Saturday, July 11, 2009

Money & Business

What's Behind the Stock Market Plunge

By Paul J. Lim
Posted 2/28/07

Q: What caused Tuesday's stock market plunge?

A: Many investors are blaming yesterday's sell-off on China's market meltdown. On Tuesday, the Shanghai stock index lost nearly 9 percent of its value, as the government hinted that it wanted to find ways to curtail the huge amount of speculation in its stock market. This explains why some are referring to yesterday's stock slide as the "China Syndrome" or "the Shanghai Surprise."

But China was only one of many drivers that pushed stocks lower.

After weeks of stabilizing, oil prices are again marching higher. Yesterday, crude oil prices climbed back above $61 a barrel. Meanwhile, the Commerce Department reported that new orders for durable goods fell a surprising 7.8 percent in January–signaling that the economy many not be as resilient as some think. This seemed to support fears that former Federal Reserve Chairman Alan Greenspan raised this week, when he hinted that the U.S. economy could still slip into recession sometime this year.

Finally, adding to the selling was another round of geopolitical uncertainty, as reports emerged that Vice President Dick Cheney may have been the target of an unsuccessful suicide bombing attack this week during his trip to Afghanistan.

How bad was the sell-off?

When you measure it based on points, it was terrible. The Dow Jones industrial average fell 416.02 points, marking the biggest one-day decline since Sept. 17, 2001. It was also the seventh-worst single-day performance for the Dow ever.

But you have to remember that the Dow is starting off from a much higher base–in fact, it was trading near record highs before the slide. So while 416 points sounds terrible, it wasn't that bad when measured in percentage terms. On that basis, the Dow fell 3.3 percent Tuesday, which was the worst performance since the days leading up to the war in Iraq in March 2003. And on percentage terms, this didn't even crack the top 250 worst trading days in history.

How did the market react this morning?

While Asian stocks generally slumped in reaction to yesterday's news, the good news was that stocks rebounded in mainland China today–and they appear to be rebounding slightly in the U.S. as well. The Dow Jones industrial average jumped more than 60 points at the open, as some bargain hunters came into the picture. Then, the benchmark index fell back to about even. But by around 10:45 a.m. EST, the Dow was back up more than 100 points.

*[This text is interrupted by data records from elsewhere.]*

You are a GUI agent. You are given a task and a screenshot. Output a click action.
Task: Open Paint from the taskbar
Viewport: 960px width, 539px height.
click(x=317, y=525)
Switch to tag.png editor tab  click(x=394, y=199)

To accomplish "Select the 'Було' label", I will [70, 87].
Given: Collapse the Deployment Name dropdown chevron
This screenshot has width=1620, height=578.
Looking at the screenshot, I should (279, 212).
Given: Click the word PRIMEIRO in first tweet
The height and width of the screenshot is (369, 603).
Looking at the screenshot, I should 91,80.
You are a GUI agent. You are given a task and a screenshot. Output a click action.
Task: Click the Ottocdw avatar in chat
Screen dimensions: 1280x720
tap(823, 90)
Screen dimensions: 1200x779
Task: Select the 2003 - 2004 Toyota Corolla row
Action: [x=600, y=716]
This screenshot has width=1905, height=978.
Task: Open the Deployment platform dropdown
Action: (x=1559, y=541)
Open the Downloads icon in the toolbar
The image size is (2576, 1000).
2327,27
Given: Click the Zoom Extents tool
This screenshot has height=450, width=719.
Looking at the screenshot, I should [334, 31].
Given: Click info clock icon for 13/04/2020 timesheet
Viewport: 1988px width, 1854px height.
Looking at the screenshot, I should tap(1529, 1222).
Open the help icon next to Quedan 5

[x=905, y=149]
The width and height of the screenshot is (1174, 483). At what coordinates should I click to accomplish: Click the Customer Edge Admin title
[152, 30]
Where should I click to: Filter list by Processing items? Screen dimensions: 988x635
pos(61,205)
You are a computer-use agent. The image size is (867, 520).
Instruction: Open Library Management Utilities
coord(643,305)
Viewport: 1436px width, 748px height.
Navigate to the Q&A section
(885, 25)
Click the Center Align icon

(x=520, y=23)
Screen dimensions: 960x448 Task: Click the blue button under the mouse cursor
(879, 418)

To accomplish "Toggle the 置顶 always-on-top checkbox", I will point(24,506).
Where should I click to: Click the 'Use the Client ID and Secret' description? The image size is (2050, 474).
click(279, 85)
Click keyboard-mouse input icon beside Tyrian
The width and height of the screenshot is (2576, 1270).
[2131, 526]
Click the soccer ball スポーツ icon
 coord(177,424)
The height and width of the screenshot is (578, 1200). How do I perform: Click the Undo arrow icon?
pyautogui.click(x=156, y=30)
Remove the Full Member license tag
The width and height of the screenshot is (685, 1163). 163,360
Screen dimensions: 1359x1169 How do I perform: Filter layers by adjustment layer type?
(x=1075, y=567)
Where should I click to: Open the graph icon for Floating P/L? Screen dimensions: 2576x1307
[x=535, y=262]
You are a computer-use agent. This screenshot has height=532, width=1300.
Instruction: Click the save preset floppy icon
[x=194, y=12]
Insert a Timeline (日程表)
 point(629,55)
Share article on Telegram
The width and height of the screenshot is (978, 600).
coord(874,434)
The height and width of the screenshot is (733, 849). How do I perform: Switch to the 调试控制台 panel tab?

Was there a silver lining to the market's decline?

Yes. The sell-off offers some investors a buying opportunity to get back into the market. After all, stock prices are 3 percent cheaper than they were a day ago. Investors must also keep in mind that stock prices aren't supposed to go straight up. In fact, bull market rallies are usually peppered with minor sell-offs and corrections that give investors time to rest–and re-enter the market at attractive prices.

In this way, market slides can be thought of as earthquakes. While no one wants to live through a quake, it's always better to experience a minor tremor rather than the big one. And just as small tremors alleviate pressure making large quakes less likely, modest sell-offs often embolden the bulls in a bull market.